## [AANGELEVERDE TEKST]
De VTA bepaalt dus waar we zin in hebben en waar we van genieten, met andere woorden: welke voedingswaren we lekker vinden. Maar wat maakt sommige voedingswaren lekkerder dan andere? Dit blijkt van diverse eigenschappen af te hangen. Uiteraard is de
smaak van grote invloed. Voedingswaren die rijk zijn aan suiker, dus zoet zijn, geven in het algemeen de meeste voldoening. Daarnaast is de
compositie (het gehalte van de verschillende
macronutriënten) van belang. Voedingswaren die veel vetten bevatten blijken erg aantrekkelijk te zijn. Tenslotte speelt ook de
textuur een rol: denk aan hard, taai, mals, zacht, luchtig of knapperig... Toch is hier nog niet mee gezegd
waarom de hersenen aantrekkelijkheid toekennen aan deze eigenschappen. Onderzoek heeft uitgewezen dat bepaalde signaalstoffen in de hersenen hiervoor verantwoordelijk zijn: de zogenoemde
opoïden.

## [OPDRACHT]
Zet de tekst over de aantrekkelijkheid van voedingswaren en de rol van de hersenen voort, aansluitend op de laatste zin.

[Opgeslagen gegevens]

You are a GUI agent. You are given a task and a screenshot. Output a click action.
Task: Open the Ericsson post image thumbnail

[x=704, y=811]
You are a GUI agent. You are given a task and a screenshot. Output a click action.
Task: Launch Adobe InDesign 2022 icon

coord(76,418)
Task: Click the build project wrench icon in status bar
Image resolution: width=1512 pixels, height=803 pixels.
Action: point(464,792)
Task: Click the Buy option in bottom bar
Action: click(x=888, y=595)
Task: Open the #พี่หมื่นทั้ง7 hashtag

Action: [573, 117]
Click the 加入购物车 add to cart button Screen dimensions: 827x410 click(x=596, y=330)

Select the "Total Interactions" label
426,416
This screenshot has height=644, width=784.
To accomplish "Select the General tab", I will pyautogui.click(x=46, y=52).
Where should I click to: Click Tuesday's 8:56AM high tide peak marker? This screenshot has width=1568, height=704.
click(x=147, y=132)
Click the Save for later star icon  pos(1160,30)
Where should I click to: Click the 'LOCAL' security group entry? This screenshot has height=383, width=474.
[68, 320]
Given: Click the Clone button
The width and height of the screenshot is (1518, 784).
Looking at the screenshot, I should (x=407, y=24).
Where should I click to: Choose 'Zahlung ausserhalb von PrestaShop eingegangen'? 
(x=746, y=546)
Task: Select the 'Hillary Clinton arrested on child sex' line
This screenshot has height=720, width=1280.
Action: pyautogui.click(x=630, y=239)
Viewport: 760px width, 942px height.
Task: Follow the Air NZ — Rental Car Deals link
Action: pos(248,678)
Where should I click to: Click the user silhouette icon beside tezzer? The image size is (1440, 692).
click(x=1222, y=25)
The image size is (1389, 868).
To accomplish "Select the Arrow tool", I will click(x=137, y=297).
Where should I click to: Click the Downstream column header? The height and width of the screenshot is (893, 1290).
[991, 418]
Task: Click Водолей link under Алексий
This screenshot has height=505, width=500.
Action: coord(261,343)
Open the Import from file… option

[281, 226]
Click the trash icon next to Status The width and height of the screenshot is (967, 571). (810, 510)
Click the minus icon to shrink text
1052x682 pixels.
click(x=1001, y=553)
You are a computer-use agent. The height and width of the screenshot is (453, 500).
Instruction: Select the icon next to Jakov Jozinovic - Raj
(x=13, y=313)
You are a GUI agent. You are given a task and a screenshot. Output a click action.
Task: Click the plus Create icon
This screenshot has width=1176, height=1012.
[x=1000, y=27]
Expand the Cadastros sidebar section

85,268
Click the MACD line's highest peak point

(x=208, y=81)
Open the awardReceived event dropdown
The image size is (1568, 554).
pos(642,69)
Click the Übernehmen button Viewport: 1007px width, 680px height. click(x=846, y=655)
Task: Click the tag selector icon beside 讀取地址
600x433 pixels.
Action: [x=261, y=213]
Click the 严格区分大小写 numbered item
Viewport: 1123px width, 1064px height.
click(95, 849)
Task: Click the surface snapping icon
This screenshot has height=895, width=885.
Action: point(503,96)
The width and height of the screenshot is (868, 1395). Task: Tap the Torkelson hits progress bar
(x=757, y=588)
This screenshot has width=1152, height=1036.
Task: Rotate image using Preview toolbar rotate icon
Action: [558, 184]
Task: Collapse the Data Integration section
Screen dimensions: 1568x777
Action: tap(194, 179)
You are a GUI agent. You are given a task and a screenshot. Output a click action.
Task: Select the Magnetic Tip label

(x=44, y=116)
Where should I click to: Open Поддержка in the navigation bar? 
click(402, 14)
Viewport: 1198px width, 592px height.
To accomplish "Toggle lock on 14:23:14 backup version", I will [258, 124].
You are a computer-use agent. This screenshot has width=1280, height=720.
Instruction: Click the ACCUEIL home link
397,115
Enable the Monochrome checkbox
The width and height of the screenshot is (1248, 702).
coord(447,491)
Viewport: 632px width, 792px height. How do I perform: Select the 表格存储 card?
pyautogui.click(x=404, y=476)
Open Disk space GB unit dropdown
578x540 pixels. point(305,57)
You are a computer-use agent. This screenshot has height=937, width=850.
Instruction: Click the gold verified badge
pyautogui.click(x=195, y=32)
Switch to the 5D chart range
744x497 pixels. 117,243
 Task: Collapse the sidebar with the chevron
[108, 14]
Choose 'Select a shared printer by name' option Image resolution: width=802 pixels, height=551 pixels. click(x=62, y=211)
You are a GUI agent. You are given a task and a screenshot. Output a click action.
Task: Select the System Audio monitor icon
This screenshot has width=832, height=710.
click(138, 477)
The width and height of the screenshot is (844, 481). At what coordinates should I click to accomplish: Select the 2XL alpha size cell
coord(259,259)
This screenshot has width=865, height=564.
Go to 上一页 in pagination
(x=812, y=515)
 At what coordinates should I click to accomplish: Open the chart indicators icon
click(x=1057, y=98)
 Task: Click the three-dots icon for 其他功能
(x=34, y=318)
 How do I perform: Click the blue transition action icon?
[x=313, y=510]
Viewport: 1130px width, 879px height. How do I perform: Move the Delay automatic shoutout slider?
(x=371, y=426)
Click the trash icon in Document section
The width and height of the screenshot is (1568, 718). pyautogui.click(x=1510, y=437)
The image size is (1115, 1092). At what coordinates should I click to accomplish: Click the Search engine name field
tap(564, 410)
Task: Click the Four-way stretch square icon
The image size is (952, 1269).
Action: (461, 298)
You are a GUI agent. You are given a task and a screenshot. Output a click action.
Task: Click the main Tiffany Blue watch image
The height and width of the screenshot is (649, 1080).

## [ANTWOORD]
De "boosdoeners": opoïden
Diverse stoffen in de hersenen zijn actief in de energie- en beloningscentra en reguleren zo de consumptie van eten. Stoffen die eetgedrag stimuleren worden
orexigenen genoemd, terwijl stoffen die eetgedrag remmen
anorexigenen heten. Een belangrijke groep orexigenen zijn de opoïden. Een bekende opoïde is
endorfine, een stof die betrokken is bij verschillende vormen van genot: de kick van sporten, het orgasme... en het genieten van chocola. Waar het eten betreft, zijn opoïden dan ook sterker actief bij het genotsaspect dan bij de energiebehoefte. Opoïden zetten vooral aan tot de consumptie van suiker- en vetrijke voedingsmiddelen. Een bijkomend effect van opoïden is dat ze de verzadiging uitstellen. Ze veroorzaken dus niet alleen de consumptie van dikmakers, maar zorgen er ook nog eens voor dat je er meer van eet dan nodig is: een recept voor overgewicht!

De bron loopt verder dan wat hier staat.